Solving 3-SAT: from brute force to local heuristics (GSAT, WalkSAT, ILS)
TLDR
- This is the 3-SAT problem: find an assignment of boolean variables that satisfies all clauses.
- I implemented multiple algorithms: brute-force search, hill climbing, an improved hill-climbing variant with dynamic weighting, GSAT, WalkSAT, and Iterated Local Search.
- My focus was on how algorithms behave when they hit local optima, and how much random restarts, noise, and perturbations help.
Motivation
3-SAT is one of the classic combinatorial optimization problems: easy to explain, but it quickly becomes computationally hard. I like it as a testbed for different search strategies:
- What happens if I just climb the fitness as long as it improves?

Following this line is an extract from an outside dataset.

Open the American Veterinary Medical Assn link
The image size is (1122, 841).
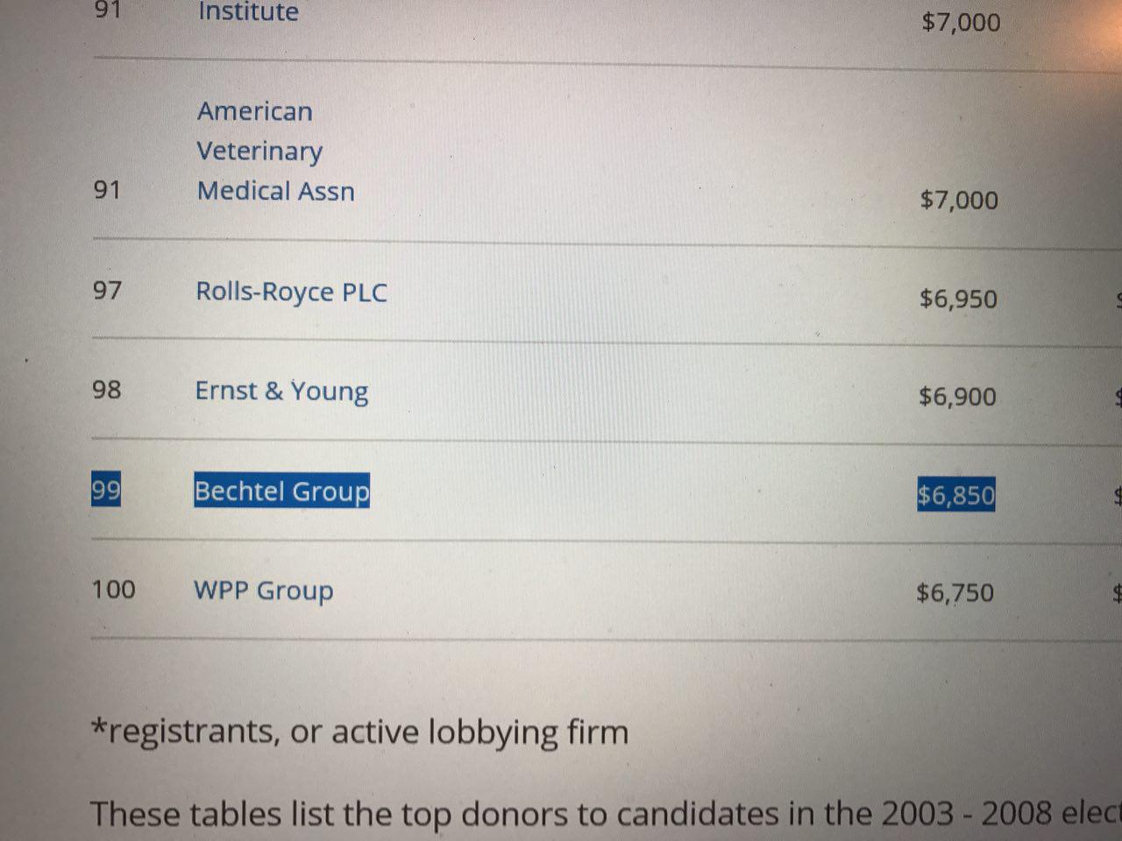tap(275, 151)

- What does escaping a local optimum via randomness look like?
- How much do restarts and heuristics like GSAT/WalkSAT help?
This project was a practical way for me to connect theory (NP-completeness, search space) with implementation and experimentation.
Problem
In 3-SAT, we have boolean variables and a set of clauses, where each clause is a disjunction of exactly three literals (e.g. (x1 ∨ ¬x4 ∨ x7)).

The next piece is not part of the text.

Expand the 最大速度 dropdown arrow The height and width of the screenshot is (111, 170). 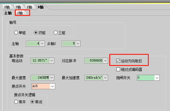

Goal: find an assignment x ∈ {0,1}^n such that all clauses are satisfied.
This is an NP-complete problem → brute force works as a baseline for small instances, but scaling quickly becomes impossible.
Input format and evaluation
Input instances are in DIMACS CNF format (e.g. uf20-01.cnf).
Internally, I parsed clauses into a list of literals in the form (variable_index, required_value), where:
- positive literal
x_imaps to(i, 1) - negative literal
¬x_imaps to(i, 0)
Fitness (score) in most algorithms is:
- the number of satisfied clauses
- the goal is to reach
satisfied_count = clause_count
Approach and algorithms
1) Brute-force search (baseline)
It iterates over all assignments 2^n and checks whether the formula satisfies all clauses.
As the name suggests, this is exhaustive and exponential.
An example where an exact method stops making sense (for n=20 there are already over a million possibilities), so we have to turn to heuristics.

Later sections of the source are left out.